→ What is required: Read the records and write them out again exactly.

Collected data
####################
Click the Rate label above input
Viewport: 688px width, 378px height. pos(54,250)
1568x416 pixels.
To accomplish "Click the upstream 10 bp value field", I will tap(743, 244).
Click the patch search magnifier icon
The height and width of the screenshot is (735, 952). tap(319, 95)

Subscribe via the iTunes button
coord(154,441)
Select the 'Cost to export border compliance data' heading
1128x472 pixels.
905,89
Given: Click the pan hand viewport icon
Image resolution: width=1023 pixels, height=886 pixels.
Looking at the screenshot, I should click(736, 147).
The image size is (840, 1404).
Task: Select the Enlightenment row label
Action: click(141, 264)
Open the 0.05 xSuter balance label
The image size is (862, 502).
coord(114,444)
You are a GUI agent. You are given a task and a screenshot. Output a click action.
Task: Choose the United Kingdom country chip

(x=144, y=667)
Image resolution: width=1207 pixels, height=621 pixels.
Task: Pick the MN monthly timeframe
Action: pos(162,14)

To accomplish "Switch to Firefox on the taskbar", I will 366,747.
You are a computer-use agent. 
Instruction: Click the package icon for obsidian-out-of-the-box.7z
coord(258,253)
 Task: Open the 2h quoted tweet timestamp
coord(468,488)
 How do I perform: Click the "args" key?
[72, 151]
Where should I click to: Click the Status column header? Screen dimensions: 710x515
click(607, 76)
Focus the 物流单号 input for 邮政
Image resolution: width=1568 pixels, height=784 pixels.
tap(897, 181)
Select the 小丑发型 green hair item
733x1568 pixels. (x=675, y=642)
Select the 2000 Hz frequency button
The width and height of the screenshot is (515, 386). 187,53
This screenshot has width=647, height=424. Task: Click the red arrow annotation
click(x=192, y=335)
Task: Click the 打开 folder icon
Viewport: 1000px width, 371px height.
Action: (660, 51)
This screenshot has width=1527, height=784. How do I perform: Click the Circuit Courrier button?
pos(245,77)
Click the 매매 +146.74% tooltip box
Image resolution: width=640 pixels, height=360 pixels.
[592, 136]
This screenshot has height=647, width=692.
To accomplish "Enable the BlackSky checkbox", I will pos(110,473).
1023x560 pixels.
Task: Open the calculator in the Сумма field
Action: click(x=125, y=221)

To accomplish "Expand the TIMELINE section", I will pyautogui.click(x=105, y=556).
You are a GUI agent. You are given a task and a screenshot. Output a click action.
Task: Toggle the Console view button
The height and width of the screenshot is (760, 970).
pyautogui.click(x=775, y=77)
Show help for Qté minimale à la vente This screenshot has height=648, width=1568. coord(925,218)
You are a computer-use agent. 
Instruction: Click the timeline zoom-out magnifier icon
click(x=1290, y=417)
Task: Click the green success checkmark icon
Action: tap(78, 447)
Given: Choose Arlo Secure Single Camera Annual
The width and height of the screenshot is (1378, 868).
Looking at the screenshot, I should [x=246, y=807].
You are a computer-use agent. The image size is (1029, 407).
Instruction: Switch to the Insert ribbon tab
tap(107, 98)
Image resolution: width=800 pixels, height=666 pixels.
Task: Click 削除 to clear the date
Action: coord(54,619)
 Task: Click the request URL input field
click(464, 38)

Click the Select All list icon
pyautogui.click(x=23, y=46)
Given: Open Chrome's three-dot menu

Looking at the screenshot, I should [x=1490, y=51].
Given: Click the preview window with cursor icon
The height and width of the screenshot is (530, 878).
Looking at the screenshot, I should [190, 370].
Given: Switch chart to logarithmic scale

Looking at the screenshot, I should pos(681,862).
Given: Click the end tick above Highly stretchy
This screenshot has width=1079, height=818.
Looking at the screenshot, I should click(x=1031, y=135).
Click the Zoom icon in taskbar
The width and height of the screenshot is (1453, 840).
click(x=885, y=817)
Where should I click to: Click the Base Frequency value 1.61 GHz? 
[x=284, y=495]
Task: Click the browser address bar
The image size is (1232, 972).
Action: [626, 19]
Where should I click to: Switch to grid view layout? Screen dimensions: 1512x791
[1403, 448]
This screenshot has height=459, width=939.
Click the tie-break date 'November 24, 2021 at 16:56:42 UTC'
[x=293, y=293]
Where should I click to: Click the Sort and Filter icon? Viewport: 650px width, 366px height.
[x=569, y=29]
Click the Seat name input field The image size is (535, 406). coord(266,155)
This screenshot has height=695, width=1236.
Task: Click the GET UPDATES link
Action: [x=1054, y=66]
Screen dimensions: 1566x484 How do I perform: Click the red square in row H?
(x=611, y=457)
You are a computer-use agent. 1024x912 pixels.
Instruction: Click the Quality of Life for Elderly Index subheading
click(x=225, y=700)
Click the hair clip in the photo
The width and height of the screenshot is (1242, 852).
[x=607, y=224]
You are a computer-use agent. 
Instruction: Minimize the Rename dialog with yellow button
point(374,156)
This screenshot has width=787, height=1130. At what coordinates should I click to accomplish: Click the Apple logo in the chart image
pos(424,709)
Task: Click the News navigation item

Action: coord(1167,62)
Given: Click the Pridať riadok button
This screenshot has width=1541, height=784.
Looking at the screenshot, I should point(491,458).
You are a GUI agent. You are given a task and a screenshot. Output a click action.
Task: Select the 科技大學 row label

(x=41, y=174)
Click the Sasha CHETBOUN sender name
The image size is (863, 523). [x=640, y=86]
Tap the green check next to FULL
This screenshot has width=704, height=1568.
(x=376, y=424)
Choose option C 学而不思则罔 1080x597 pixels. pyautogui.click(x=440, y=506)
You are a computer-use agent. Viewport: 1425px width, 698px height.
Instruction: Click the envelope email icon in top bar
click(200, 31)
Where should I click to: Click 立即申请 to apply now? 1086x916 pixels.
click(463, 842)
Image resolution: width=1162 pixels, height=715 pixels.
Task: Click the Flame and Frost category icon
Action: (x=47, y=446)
####################
→ Worked solution:
Click the Rate label above input
Viewport: 688px width, 378px height. pos(54,250)
1568x416 pixels.
To accomplish "Click the upstream 10 bp value field", I will tap(743, 244).
Click the patch search magnifier icon
The height and width of the screenshot is (735, 952). tap(319, 95)

Subscribe via the iTunes button
coord(154,441)
Select the 'Cost to export border compliance data' heading
1128x472 pixels.
905,89
Given: Click the pan hand viewport icon
Image resolution: width=1023 pixels, height=886 pixels.
Looking at the screenshot, I should click(736, 147).
The image size is (840, 1404).
Task: Select the Enlightenment row label
Action: click(141, 264)
Open the 0.05 xSuter balance label
The image size is (862, 502).
coord(114,444)
You are a GUI agent. You are given a task and a screenshot. Output a click action.
Task: Choose the United Kingdom country chip

(x=144, y=667)
Image resolution: width=1207 pixels, height=621 pixels.
Task: Pick the MN monthly timeframe
Action: pos(162,14)

To accomplish "Switch to Firefox on the taskbar", I will 366,747.
You are a computer-use agent. 
Instruction: Click the package icon for obsidian-out-of-the-box.7z
coord(258,253)
 Task: Open the 2h quoted tweet timestamp
coord(468,488)
 How do I perform: Click the "args" key?
[72, 151]
Where should I click to: Click the Status column header? Screen dimensions: 710x515
click(607, 76)
Focus the 物流单号 input for 邮政
Image resolution: width=1568 pixels, height=784 pixels.
tap(897, 181)
Select the 小丑发型 green hair item
733x1568 pixels. (x=675, y=642)
Select the 2000 Hz frequency button
The width and height of the screenshot is (515, 386). 187,53
This screenshot has width=647, height=424. Task: Click the red arrow annotation
click(x=192, y=335)
Task: Click the 打开 folder icon
Viewport: 1000px width, 371px height.
Action: (660, 51)
This screenshot has width=1527, height=784. How do I perform: Click the Circuit Courrier button?
pos(245,77)
Click the 매매 +146.74% tooltip box
Image resolution: width=640 pixels, height=360 pixels.
[592, 136]
This screenshot has height=647, width=692.
To accomplish "Enable the BlackSky checkbox", I will pos(110,473).
1023x560 pixels.
Task: Open the calculator in the Сумма field
Action: click(x=125, y=221)

To accomplish "Expand the TIMELINE section", I will pyautogui.click(x=105, y=556).
You are a GUI agent. You are given a task and a screenshot. Output a click action.
Task: Toggle the Console view button
The height and width of the screenshot is (760, 970).
pyautogui.click(x=775, y=77)
Show help for Qté minimale à la vente This screenshot has height=648, width=1568. coord(925,218)
You are a computer-use agent. 
Instruction: Click the timeline zoom-out magnifier icon
click(x=1290, y=417)
Task: Click the green success checkmark icon
Action: tap(78, 447)
Given: Choose Arlo Secure Single Camera Annual
The width and height of the screenshot is (1378, 868).
Looking at the screenshot, I should [x=246, y=807].
You are a computer-use agent. The image size is (1029, 407).
Instruction: Switch to the Insert ribbon tab
tap(107, 98)
Image resolution: width=800 pixels, height=666 pixels.
Task: Click 削除 to clear the date
Action: coord(54,619)
 Task: Click the request URL input field
click(464, 38)

Click the Select All list icon
pyautogui.click(x=23, y=46)
Given: Open Chrome's three-dot menu

Looking at the screenshot, I should [x=1490, y=51].
Given: Click the preview window with cursor icon
The height and width of the screenshot is (530, 878).
Looking at the screenshot, I should [190, 370].
Given: Switch chart to logarithmic scale

Looking at the screenshot, I should pos(681,862).
Given: Click the end tick above Highly stretchy
This screenshot has width=1079, height=818.
Looking at the screenshot, I should click(x=1031, y=135).
Click the Zoom icon in taskbar
The width and height of the screenshot is (1453, 840).
click(x=885, y=817)
Where should I click to: Click the Base Frequency value 1.61 GHz? 
[x=284, y=495]
Task: Click the browser address bar
The image size is (1232, 972).
Action: [626, 19]
Where should I click to: Switch to grid view layout? Screen dimensions: 1512x791
[1403, 448]
This screenshot has height=459, width=939.
Click the tie-break date 'November 24, 2021 at 16:56:42 UTC'
[x=293, y=293]
Where should I click to: Click the Sort and Filter icon? Viewport: 650px width, 366px height.
[x=569, y=29]
Click the Seat name input field The image size is (535, 406). coord(266,155)
This screenshot has height=695, width=1236.
Task: Click the GET UPDATES link
Action: [x=1054, y=66]
Screen dimensions: 1566x484 How do I perform: Click the red square in row H?
(x=611, y=457)
You are a computer-use agent. 1024x912 pixels.
Instruction: Click the Quality of Life for Elderly Index subheading
click(x=225, y=700)
Click the hair clip in the photo
The width and height of the screenshot is (1242, 852).
[x=607, y=224]
You are a computer-use agent. 
Instruction: Minimize the Rename dialog with yellow button
point(374,156)
This screenshot has width=787, height=1130. At what coordinates should I click to accomplish: Click the Apple logo in the chart image
pos(424,709)
Task: Click the News navigation item

Action: coord(1167,62)
Given: Click the Pridať riadok button
This screenshot has width=1541, height=784.
Looking at the screenshot, I should point(491,458).
You are a GUI agent. You are given a task and a screenshot. Output a click action.
Task: Select the 科技大學 row label

(x=41, y=174)
Click the Sasha CHETBOUN sender name
The image size is (863, 523). [x=640, y=86]
Tap the green check next to FULL
This screenshot has width=704, height=1568.
(x=376, y=424)
Choose option C 学而不思则罔 1080x597 pixels. pyautogui.click(x=440, y=506)
You are a computer-use agent. Viewport: 1425px width, 698px height.
Instruction: Click the envelope email icon in top bar
click(200, 31)
Where should I click to: Click 立即申请 to apply now? 1086x916 pixels.
click(463, 842)
Image resolution: width=1162 pixels, height=715 pixels.
Task: Click the Flame and Frost category icon
Action: (x=47, y=446)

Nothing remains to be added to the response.